Goals specify the conditional requirement for positive self-evaluation (Bandura, 1997), which is so important in the realm of personality self-development. The process of evaluating the significance of knowledge about what is happening with our personal well-being generates emotions, which is critically enriching in terms of personality self-development. Emotional development of students fosters their value transformation which is called the formation of a “value core” (Bakhtin 1990), or a “meaningful vertical” (Brutus, 1993) of a personality. Being invisible, it “produces” the general meaning of life. Methods focusing on the motivational facet of meaningful learning are most heavily tied to the values-orientation approach often employed in our intercultural studies.

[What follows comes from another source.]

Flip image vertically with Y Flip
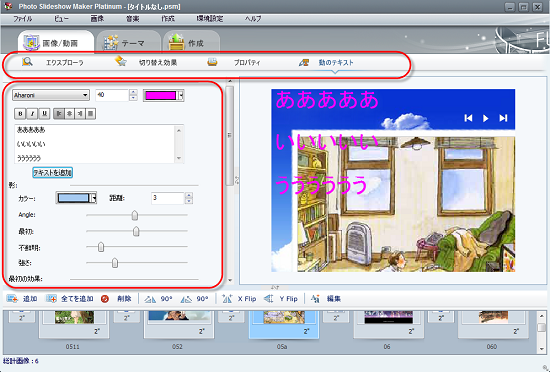click(269, 299)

That is, emphases on cultural values not only provide specific knowledge about a target culture, but it is intended to develop empathy as well.

We agree, that “the shortcoming to this approach is that empathy and attraction to a new culture in no way imply efficaciousness and perseverance” (Earley, Peterson, 2004). So, we recommend a confidence/success – building approach to incrementally build a student’s confidence toward intercultural interaction by guiding him/her through a series of successful interactions with a new culture. For example, first video conferences, as global learning activities, were imbedded in regular classes of intercultural communication, and many students were not confident they could negotiate meanings freely with people from other countries. As we proceeded through a series of trainings and mock negotiations, they gradually gained more and more confidence.

In such a way, we created an atmosphere in which success was much more possible for everyone. The video conference about the book “The world is flat” by Thomas Friedman, which we discussed online with students from Wichita State, appeared to be a breakthrough for my students. We all gained more emotional satisfaction and confidence, self-worth and motivation to continue practicing this global learning activity. Although each session still involved uncertainties and complexities, the attitude of how to deal with these perspectives changed to be more positive. And this influenced the level of self-satisfaction, which was confirmed by improved results in academic studies in general.